## Exercice proposé
Mettez en forme toutes les lignes ci-dessous en tableau Markdown à deux colonnes, « Numéro » et « Ligne ». Attribuez un numéro à chaque ligne et omettez les lignes vides.

## Données de travail
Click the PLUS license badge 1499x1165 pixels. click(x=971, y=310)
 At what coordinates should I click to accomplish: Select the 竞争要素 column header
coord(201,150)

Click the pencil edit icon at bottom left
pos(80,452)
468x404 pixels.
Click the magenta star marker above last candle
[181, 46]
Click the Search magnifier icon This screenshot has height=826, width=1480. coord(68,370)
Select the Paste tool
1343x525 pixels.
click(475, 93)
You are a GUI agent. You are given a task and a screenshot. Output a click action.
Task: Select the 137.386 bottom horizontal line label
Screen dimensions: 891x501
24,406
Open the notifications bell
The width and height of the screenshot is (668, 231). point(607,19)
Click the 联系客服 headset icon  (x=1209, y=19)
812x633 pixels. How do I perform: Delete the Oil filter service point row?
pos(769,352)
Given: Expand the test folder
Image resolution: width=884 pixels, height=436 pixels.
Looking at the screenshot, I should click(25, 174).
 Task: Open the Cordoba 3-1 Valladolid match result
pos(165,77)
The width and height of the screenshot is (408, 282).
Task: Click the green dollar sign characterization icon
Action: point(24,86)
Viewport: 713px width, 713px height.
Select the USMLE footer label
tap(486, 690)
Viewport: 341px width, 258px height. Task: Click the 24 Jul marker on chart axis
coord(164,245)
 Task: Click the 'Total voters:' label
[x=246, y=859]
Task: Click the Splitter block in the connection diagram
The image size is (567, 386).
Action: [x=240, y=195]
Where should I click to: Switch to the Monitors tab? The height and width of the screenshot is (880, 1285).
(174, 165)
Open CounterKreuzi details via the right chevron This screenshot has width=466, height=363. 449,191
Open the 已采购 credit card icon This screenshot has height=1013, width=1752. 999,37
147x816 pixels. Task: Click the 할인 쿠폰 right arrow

## Réponse
| Numéro | Ligne |
|---|---|
| 1 | Click the PLUS license badge 1499x1165 pixels. click(x=971, y=310) |
| 2 |  At what coordinates should I click to accomplish: Select the 竞争要素 column header |
| 3 | coord(201,150) |
| 4 | Click the pencil edit icon at bottom left |
| 5 | pos(80,452) |
| 6 | 468x404 pixels. |
| 7 | Click the magenta star marker above last candle |
| 8 | [181, 46] |
| 9 | Click the Search magnifier icon This screenshot has height=826, width=1480. coord(68,370) |
| 10 | Select the Paste tool |
| 11 | 1343x525 pixels. |
| 12 | click(475, 93) |
| 13 | You are a GUI agent. You are given a task and a screenshot. Output a click action. |
| 14 | Task: Select the 137.386 bottom horizontal line label |
| 15 | Screen dimensions: 891x501 |
| 16 | 24,406 |
| 17 | Open the notifications bell |
| 18 | The width and height of the screenshot is (668, 231). point(607,19) |
| 19 | Click the 联系客服 headset icon  (x=1209, y=19) |
| 20 | 812x633 pixels. How do I perform: Delete the Oil filter service point row? |
| 21 | pos(769,352) |
| 22 | Given: Expand the test folder |
| 23 | Image resolution: width=884 pixels, height=436 pixels. |
| 24 | Looking at the screenshot, I should click(25, 174). |
| 25 |  Task: Open the Cordoba 3-1 Valladolid match result |
| 26 | pos(165,77) |
| 27 | The width and height of the screenshot is (408, 282). |
| 28 | Task: Click the green dollar sign characterization icon |
| 29 | Action: point(24,86) |
| 30 | Viewport: 713px width, 713px height. |
| 31 | Select the USMLE footer label |
| 32 | tap(486, 690) |
| 33 | Viewport: 341px width, 258px height. Task: Click the 24 Jul marker on chart axis |
| 34 | coord(164,245) |
| 35 |  Task: Click the 'Total voters:' label |
| 36 | [x=246, y=859] |
| 37 | Task: Click the Splitter block in the connection diagram |
| 38 | The image size is (567, 386). |
| 39 | Action: [x=240, y=195] |
| 40 | Where should I click to: Switch to the Monitors tab? The height and width of the screenshot is (880, 1285). |
| 41 | (174, 165) |
| 42 | Open CounterKreuzi details via the right chevron This screenshot has width=466, height=363. 449,191 |
| 43 | Open the 已采购 credit card icon This screenshot has height=1013, width=1752. 999,37 |
| 44 | 147x816 pixels. Task: Click the 할인 쿠폰 right arrow |